On the last day of 2019, Chinese authorities officially announced that they were managing an outbreak of pneumonia with an unknown cause. The date of onset for the initial case of this new infectious disease remains unclear. According to a report published by the medical team in Wuhan, China, on the 41 cases of this infection that occurred between December 1, 2019 and January 2, 2020, the initial patient reportedly experienced symptom-onset on December 1, 2019, although he reportedly had never visited the Huanan Seafood Wholesale Market [1]. Therefore, it is likely that there was an unknown index patient, if this patient was infected by another person.
On January 7, 2020, the idiopathic pneumonia was reported to have been caused by a new coronavirus, and information regarding the organism was made available to researchers around the world [2]. The World Health Organization (WHO) tentatively named this new virus as the 2019 novel coronavirus (2019-nCoV). On January 10, 2020, the first death caused by this new infectious disease was reported in China. On January 13, the first confirmed case outside China was reported in Thailand, and the patient did not have a history of visiting the Huanan Seafood Wholesale Market. Thereafter, first cases were reported in Japan and Korea on January 15, 2020 and January 20, 2020, respectively. Since then, as of February 8, 2020, total number of confirmed cases in Korea have increased to 24 [3]. As epidemiologic characteristics of this new disease are unknown, they are being investigated based on comparisons with the clinically similar Severe Acute Respiratory Syndrome and the Middle East Respiratory Syndrome. Rapid investigation and determination of epidemiologic characteristics of new infectious diseases is crucial for limiting transmission and for attaining desirable treatment outcomes through early diagnosis and management. Sharing of crucial data, as unearthed by epidemiologists around the world, is highly critical and it could help to definitively determine characteristics of this new infectious disease and containing its additional spread accordingly is urgent.

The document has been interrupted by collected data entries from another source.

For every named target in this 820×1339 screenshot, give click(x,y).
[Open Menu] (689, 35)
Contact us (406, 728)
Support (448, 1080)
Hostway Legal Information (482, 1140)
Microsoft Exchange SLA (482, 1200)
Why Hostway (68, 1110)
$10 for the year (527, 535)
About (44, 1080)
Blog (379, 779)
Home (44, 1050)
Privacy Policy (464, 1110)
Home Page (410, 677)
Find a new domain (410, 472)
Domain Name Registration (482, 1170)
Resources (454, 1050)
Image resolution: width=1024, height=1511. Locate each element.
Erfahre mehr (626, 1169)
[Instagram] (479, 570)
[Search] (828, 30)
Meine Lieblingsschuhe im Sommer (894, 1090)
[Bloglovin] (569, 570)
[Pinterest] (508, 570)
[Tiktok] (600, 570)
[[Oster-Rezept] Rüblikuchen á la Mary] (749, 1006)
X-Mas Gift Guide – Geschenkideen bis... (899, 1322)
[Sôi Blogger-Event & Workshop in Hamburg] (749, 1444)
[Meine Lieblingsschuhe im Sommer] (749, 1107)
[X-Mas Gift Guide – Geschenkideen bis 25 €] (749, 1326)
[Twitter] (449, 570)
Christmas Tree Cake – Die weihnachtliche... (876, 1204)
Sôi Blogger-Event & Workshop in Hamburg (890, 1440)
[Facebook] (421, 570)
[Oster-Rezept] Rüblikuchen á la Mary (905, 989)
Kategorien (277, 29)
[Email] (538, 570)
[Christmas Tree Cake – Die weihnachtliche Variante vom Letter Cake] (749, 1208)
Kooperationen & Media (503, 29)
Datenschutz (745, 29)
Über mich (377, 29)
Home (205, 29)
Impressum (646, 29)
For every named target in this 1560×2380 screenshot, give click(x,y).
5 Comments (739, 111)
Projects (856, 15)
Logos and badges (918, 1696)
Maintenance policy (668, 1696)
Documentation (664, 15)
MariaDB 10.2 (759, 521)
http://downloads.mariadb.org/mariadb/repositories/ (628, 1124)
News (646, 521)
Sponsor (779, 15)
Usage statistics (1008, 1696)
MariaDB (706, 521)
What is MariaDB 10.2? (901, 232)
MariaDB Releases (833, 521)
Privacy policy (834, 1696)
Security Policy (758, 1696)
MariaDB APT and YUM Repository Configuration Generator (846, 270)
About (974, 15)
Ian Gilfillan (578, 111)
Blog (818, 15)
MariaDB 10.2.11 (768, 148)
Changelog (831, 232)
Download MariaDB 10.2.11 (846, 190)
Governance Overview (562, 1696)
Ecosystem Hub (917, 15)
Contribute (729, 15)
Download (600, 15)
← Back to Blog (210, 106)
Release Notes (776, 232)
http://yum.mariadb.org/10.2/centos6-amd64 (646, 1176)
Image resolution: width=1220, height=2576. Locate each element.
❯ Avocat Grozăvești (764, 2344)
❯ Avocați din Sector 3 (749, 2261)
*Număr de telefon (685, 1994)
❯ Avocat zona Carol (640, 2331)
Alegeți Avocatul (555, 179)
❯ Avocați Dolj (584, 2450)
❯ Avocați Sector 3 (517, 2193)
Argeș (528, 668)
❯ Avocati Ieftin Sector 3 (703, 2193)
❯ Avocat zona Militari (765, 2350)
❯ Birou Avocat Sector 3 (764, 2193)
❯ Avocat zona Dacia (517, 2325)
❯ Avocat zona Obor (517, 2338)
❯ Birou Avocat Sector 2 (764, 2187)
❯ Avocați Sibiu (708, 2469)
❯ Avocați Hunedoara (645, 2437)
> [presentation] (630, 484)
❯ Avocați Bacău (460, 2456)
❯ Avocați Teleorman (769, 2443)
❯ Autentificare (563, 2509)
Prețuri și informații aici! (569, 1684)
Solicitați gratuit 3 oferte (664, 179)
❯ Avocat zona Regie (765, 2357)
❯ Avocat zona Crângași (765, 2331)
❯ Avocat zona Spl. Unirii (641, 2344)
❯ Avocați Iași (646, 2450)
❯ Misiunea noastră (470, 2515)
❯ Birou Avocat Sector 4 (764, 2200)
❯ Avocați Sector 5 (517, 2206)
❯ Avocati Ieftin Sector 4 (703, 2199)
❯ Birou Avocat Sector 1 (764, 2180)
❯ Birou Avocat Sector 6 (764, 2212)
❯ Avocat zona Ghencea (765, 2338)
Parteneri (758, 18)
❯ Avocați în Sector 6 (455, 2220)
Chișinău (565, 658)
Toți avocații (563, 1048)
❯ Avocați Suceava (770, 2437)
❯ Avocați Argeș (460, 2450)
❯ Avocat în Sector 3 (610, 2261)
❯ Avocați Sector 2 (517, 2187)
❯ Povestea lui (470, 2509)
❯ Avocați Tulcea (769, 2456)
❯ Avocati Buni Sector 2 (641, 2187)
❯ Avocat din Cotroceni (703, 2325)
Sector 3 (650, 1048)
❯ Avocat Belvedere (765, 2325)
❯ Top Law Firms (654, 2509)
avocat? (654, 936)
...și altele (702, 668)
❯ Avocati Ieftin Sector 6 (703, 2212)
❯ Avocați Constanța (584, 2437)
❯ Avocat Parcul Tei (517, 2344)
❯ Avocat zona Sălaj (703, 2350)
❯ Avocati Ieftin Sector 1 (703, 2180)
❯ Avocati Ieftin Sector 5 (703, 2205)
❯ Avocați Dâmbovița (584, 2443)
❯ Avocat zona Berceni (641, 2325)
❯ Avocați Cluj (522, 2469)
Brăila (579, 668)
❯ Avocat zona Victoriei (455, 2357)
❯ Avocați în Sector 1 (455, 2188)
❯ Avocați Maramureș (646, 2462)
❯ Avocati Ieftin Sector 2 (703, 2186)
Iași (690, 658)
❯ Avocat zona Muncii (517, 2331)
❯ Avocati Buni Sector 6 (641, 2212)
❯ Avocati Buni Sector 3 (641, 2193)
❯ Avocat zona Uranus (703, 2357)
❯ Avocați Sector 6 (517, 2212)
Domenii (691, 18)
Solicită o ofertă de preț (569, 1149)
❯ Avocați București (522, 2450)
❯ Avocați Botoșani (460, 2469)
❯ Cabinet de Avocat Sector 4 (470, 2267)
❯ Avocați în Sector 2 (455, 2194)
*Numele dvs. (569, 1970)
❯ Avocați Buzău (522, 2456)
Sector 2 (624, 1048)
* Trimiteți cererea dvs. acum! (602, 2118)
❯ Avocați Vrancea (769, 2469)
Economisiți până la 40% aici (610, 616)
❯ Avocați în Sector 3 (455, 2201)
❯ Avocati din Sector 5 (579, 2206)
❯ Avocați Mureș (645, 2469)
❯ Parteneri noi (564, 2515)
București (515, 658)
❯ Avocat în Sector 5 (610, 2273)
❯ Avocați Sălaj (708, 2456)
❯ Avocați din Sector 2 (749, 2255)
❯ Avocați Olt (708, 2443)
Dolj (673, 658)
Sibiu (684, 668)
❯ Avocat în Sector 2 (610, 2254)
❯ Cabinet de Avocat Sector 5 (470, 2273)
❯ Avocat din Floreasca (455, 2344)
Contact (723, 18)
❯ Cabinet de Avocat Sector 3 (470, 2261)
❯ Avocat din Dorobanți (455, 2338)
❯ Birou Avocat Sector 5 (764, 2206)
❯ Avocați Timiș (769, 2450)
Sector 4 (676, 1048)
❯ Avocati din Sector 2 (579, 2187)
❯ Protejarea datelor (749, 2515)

This is a report reviewing the epidemiologic characteristics based on data of 28 patients in Korea between January 20, 2020 and February 10, 2020. The information may be revised on the basis of updated epidemiologic information.
This report was compiled using information from the epidemiologic investigation report by Korea Centers for Disease Control and Prevention (KCDC), and from additional data confirmed and announced by the press [3,4]. As dates of the onset of symptom were recorded based on patients’ statements, initial, mild symptoms might have been overlooked. Incubation period refers to the time-interval from the time of infection to the time of onset of symptoms. However, there are many cases in which exact time of infection is not clear. When multiple instances of contact with other patients were reported, maximum and minimum incubation periods have been determined, based on the time-interval between the initial and the final time point of contact. This epidemic in Korea are composed of several index patients who were infected in foreign countries such as China, first-generation patients who were estimated to be infected by index cases, and second-generation patients who were estimated to be infected by first-generation patients. Index case means initially detected patient in the first outbreak cluster. The first patient responsible for the outbreak may not be an index case. The source of infection to which index patients in Korea were exposed needs to be identified in further investigation and this study does not include it.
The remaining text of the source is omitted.